The following code won't compile, which makes quite senses to me cause we cannot invalidate the reference r .
// code snippet 2:
0 fn main() {
1 let mut x: i32 = 0;
2 let r: &i32 = &x;
3 x = 1;
4 println!("{}", r);
5 }
But the compiler error info of code snippet1 doesn't make too much sense to me.
x is a pointer on the stack pointing to a heap memory segment whose contents is 4 , reference r only borrows x (the pointer not the heap memory segment) , and in line 3 *x = 8; , what we did here is to alter the memory on the heap (not the pointer on the stack) . Change happens on the heap , while reference is only relevant to the stack, they do not interrelate.
This question is kind of picking a quarrel, but I do not mean to argue for the sake of argument.
If you found my question irregular, feel free to point it out :)

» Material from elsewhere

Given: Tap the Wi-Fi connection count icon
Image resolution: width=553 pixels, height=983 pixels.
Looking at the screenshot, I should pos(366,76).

CodePudding user response:
Rust's entire borrowing model enforces one simple requirement: the contents of a memory location can only be mutated if there is only one pointer through which that location can be accessed.
In your case, the heap location that you're trying to mutate can be accessed both through x and through r—and therefore mutation is denied.
This model enables the compiler to perform aggressive optimisations that permit, for example, the storage of values reachable through either alias in registers and/or caches without needing to fetch again from memory when the value is read.
CodePudding user response:
Change happens on the heap , while reference is only relevant to the stack, they do not interrelate.
That does not matter, because the type system doesn't work with that "depth" of information.
As far as it's concerned, borrowing x is borrowing the entirety of x up to any depth, and so any change anywhere inside x is forbidden.
For type checking purposes, this is no different than if x were a Box<Vec<_>>, and r were be actively used for iteration, leading any update to the inner vector to possibly invalidate the iterator.
(also type-wise *x = 8 does require first taking a unique reference to the box itself, before "upgrading" it to a unique reference to the box' content, as you can see from the trait implementation)
CodePudding user response:
The semantics of * is determined by two traits:
pub trait Deref {
type Target: ?Sized;
fn deref(&self) -> &Self::Target;
}
or
pub trait DerefMut: Deref {
fn deref_mut(&mut self) -> &mut Self::Target;
}
In your case, when you write *x = 8 Rust compiler expands the expression into the call
DerefMut::deref_mut(&mut x), because Box<T> implements Deref<Target=T> and DerefMut. That is why in the line *x = 8 mutable borrowing of x is performed, and by orphan rule it can't be done, because we've already borrowed x in let r: &Box<i32> = &x;.